■ **TASK TO COMPLETE**:
Filter on the word "chart": copy each matching line from the listing below.

■ **LISTED ENTRIES**:
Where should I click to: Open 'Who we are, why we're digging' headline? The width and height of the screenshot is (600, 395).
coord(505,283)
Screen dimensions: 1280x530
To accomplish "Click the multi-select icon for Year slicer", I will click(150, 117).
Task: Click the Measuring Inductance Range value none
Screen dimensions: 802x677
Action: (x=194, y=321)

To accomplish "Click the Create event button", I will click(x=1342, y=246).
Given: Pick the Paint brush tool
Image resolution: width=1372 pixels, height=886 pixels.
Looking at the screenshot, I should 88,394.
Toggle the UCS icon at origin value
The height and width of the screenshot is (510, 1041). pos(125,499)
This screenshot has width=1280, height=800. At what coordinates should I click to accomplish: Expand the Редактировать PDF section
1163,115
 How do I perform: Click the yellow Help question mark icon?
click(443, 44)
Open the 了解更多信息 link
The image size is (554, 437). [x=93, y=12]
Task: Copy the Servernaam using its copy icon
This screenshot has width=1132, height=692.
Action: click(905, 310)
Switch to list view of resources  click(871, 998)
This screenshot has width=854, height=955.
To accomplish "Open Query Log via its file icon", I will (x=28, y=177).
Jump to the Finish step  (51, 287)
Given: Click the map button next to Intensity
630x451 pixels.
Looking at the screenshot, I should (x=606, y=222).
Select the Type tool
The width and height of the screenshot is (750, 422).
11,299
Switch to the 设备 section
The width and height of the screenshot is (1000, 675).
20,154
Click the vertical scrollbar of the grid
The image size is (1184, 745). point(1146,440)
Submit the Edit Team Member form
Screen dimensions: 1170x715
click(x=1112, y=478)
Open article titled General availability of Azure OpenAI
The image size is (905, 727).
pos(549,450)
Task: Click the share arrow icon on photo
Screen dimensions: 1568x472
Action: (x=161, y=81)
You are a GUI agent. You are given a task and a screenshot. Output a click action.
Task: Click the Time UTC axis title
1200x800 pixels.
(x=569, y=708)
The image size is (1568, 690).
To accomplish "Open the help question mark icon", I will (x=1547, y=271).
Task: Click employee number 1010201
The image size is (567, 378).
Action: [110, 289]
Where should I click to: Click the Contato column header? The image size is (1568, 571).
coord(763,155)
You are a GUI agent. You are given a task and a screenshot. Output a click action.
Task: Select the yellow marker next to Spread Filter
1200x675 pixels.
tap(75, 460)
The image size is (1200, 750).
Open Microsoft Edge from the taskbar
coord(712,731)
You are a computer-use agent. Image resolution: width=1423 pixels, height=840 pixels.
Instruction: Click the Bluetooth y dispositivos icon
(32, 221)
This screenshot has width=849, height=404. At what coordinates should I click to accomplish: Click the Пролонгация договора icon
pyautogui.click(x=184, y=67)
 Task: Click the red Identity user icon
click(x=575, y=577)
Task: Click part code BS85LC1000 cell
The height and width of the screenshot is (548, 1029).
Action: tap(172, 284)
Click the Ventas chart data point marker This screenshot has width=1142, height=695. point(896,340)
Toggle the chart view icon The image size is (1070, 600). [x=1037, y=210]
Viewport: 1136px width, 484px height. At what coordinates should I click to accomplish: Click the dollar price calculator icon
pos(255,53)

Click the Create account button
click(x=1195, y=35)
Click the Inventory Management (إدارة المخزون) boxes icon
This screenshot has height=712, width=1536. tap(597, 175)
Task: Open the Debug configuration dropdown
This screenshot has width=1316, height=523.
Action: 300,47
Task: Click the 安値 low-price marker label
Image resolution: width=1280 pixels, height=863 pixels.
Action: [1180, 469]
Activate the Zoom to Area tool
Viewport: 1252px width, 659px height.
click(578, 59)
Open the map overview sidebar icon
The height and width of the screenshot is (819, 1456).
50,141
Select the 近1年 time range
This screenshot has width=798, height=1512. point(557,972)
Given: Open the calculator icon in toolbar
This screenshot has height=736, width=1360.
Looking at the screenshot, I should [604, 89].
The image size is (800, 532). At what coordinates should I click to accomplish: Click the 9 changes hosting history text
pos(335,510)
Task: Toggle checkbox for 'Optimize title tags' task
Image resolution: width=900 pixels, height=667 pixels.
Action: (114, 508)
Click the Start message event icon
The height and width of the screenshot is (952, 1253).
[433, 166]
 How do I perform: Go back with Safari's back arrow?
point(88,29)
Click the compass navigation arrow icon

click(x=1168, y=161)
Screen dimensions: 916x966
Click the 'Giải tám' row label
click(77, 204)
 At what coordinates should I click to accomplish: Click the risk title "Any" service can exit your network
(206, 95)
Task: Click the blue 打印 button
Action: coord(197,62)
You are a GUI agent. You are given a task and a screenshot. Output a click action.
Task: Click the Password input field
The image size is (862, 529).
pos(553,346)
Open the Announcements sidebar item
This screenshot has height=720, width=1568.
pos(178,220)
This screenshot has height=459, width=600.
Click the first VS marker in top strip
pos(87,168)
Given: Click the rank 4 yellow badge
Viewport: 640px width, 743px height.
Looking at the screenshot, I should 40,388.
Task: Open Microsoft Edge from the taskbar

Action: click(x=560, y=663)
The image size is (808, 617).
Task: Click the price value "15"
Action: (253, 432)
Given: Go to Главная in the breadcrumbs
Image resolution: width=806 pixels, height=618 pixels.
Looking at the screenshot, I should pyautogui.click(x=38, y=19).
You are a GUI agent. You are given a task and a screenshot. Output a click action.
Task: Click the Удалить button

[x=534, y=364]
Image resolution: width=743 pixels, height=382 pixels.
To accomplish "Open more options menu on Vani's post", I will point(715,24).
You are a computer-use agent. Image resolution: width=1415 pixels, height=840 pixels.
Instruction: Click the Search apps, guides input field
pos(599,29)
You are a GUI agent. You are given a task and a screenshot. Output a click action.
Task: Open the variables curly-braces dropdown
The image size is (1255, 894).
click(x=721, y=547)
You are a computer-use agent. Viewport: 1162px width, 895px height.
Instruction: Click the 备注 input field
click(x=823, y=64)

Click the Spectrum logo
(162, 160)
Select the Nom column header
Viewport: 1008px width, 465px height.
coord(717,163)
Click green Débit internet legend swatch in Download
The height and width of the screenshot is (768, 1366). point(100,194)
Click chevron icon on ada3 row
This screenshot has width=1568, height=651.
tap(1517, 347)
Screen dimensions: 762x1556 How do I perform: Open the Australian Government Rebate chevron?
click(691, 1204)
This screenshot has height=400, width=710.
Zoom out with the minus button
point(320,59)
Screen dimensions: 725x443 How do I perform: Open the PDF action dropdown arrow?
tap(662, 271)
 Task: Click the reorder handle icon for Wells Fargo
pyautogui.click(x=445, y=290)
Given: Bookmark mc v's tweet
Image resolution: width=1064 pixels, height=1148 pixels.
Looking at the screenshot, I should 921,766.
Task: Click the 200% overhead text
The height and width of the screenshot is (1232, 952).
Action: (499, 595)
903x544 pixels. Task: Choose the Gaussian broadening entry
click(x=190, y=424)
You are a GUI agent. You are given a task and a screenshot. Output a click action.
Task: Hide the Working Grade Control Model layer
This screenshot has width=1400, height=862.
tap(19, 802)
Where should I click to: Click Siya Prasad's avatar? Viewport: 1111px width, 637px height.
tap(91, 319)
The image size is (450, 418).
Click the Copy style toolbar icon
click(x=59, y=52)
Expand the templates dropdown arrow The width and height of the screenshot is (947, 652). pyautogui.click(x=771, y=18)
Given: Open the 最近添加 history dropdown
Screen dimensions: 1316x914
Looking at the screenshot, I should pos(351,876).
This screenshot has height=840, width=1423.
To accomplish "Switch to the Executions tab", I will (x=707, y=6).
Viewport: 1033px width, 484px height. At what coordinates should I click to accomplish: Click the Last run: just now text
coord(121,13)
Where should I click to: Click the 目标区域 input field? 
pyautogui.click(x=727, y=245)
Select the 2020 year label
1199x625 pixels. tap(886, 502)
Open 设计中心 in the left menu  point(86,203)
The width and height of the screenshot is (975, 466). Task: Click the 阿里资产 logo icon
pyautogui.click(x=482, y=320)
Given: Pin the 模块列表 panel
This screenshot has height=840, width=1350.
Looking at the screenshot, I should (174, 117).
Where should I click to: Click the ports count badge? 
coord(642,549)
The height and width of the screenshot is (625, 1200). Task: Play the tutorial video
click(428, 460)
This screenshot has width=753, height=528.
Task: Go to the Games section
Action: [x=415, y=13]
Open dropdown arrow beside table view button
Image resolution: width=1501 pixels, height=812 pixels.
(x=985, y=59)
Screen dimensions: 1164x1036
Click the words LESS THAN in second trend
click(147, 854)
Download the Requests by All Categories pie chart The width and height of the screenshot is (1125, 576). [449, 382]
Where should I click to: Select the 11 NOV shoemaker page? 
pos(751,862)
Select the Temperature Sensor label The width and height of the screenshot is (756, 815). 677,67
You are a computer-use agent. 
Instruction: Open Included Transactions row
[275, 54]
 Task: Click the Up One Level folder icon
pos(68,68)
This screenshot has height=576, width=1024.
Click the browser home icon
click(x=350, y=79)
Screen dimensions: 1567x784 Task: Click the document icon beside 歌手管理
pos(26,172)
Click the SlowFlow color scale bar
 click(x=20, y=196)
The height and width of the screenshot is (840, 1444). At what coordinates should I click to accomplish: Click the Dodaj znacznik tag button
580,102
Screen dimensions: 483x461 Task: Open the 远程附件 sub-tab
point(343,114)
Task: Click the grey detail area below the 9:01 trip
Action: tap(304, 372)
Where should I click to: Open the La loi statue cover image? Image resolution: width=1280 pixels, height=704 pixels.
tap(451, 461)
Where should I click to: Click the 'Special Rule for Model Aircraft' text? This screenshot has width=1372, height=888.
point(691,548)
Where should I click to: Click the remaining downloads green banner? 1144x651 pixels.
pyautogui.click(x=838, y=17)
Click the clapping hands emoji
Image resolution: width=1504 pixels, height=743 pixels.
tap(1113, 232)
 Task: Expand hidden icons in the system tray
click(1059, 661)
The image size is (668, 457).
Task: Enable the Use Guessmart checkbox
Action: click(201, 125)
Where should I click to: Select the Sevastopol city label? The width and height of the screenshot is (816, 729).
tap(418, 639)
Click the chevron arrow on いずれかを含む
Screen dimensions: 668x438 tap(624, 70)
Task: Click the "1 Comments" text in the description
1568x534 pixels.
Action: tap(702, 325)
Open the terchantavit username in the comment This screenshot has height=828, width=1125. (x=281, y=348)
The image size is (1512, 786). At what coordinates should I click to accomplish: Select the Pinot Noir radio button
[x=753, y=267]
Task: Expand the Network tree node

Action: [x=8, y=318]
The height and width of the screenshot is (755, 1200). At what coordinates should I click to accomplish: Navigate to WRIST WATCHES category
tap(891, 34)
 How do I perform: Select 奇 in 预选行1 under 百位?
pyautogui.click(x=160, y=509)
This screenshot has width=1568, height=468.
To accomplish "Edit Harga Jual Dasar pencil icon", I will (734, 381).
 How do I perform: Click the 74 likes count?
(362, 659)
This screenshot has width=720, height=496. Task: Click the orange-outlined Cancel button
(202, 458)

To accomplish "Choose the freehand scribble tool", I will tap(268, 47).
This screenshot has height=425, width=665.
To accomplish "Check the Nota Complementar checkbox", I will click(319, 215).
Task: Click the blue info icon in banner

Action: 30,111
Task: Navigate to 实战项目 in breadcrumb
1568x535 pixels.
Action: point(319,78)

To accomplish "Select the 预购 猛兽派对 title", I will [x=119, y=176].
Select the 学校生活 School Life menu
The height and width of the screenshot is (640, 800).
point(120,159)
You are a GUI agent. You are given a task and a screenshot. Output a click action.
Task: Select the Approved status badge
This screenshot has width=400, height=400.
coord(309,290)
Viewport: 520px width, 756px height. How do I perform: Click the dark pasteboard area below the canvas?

■ **COMPLETED TASK**:
Click the Ventas chart data point marker This screenshot has width=1142, height=695. point(896,340)
Toggle the chart view icon The image size is (1070, 600). [x=1037, y=210]
Download the Requests by All Categories pie chart The width and height of the screenshot is (1125, 576). [449, 382]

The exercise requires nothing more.